_PROBLEM DESCRIPTION_
Pick up the magazine Q&A on crossing deer mice with house mice and keep writing from the end of its last sentence.

This article is from the WSSF 2015 AFRMA Rat & Mouse Tales news-magazine.
By Karen Robbins
Jill, OH, e-mail
Q I have a question which has not been addressed online or
in conventional mouse genetics books (which all deal with
M. musculus). I have also checked Ann Vole’s excellent website.
I would like to know if the offspring between a deer mouse female
(P. maniculatus) x house mouse male are fertile, or, because
they are cross-genus hybrids, are they sterile (such as mules)? I
read this on Ann Vole’s website where she says she had house
mice, deer mice, and the progeny of those which she called
half-wilds.
Some of their other observations regarding deer
mice seemed accurate enough: they really do seem like miniature gerbils
on the hyper setting,
they will very gradually habituate to humans observing
them from a foot away, and they are most definitely escape artists: I had to
live trap my oldest girl 3 times!
Basically, if I breed a house mouse male to a deer mouse female and I keep the pups back, should I be keeping them strictly for pets—if they are sterile—or should they be raised as breeders/foundation stock if they are fertile?
Both horses and donkeys are in the same genus, Equus, and yet
their offspring are usually (~98% of the time) sterile. Deer mice
and house mice are completely different genera, but it’s reported
that they can interbreed and have viable offspring. The offspring
are reported to lose their white bellies; other then that, very little is
published or known. Nobody has reported on the fertility or fecundity
[ability to produce offspring] of the half wild
offspring.

_EXERCISE DATA_

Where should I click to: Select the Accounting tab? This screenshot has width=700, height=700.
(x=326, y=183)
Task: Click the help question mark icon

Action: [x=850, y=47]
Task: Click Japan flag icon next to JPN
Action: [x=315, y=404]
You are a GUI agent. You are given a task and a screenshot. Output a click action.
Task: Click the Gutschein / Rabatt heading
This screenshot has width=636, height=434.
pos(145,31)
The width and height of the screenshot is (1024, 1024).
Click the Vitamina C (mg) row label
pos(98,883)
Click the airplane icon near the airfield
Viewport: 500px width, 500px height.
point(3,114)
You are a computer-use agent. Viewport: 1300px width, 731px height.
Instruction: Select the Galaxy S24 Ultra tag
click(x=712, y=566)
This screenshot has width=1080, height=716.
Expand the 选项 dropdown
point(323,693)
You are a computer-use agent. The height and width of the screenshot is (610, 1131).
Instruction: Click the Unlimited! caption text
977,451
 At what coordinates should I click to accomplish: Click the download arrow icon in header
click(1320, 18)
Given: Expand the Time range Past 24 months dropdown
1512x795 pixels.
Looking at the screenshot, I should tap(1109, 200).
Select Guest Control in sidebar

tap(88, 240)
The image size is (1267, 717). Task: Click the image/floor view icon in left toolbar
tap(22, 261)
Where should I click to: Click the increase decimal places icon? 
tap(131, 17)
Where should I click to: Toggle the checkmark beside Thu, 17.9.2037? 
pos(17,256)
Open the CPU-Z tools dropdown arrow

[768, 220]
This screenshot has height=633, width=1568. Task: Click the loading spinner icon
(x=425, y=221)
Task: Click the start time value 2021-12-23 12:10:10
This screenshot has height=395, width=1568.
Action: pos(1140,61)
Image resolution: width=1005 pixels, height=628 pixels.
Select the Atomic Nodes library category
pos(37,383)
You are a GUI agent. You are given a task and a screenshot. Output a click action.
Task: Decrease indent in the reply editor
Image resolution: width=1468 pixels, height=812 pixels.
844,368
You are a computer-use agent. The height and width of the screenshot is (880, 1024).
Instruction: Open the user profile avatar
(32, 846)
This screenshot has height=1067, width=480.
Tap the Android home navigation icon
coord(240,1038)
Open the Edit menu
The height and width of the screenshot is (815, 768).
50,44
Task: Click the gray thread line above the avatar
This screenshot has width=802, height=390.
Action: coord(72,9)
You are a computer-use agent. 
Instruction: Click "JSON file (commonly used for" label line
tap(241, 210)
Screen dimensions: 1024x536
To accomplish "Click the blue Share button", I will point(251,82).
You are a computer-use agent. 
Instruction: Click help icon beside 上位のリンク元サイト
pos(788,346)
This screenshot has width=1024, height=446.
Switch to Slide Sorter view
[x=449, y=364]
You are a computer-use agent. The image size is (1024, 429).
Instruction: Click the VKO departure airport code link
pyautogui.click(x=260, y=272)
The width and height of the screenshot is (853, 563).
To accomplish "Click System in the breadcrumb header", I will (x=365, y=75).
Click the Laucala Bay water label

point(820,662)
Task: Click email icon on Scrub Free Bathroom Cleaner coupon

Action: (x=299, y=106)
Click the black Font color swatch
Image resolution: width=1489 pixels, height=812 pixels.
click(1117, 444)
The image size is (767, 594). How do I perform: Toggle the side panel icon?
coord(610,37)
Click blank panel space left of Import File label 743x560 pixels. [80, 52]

_RESULT FOR THIS EXERCISE_
I really ought to go to PetSmart and get a male mouse just to try this out, but I’d rather not bring excess mouse-lives into the world without good homes for them first, you know? (and if they are intended to be breeders, they would not make good pets, they’d be too shy). So it’s better to ask, then to try, for now. Please let me know, or please direct me to someone who might know. This has, so far, been a delightfully scientific thought-cluster.
A I sent this to our vet who works in the lab/research setting
since they keep deer mice in labs, and this is her reply:
I think it comes down to chromosome number. M. Musculus
have 40 chromosomes. Peromyscus have 48. If you could get
any progeny, they would be sterile. I think that the chromosome
number is too different to get viable offspring. I don’t
know of any hybrid being produced in the research arena.
Carmen Jane Booth, D.V.M., Ph.D.
I did some research on my own and found Peromyscus subspecies do not interbreed, plus they are a totally different family and genus from house mice. You can check the following sites for more information.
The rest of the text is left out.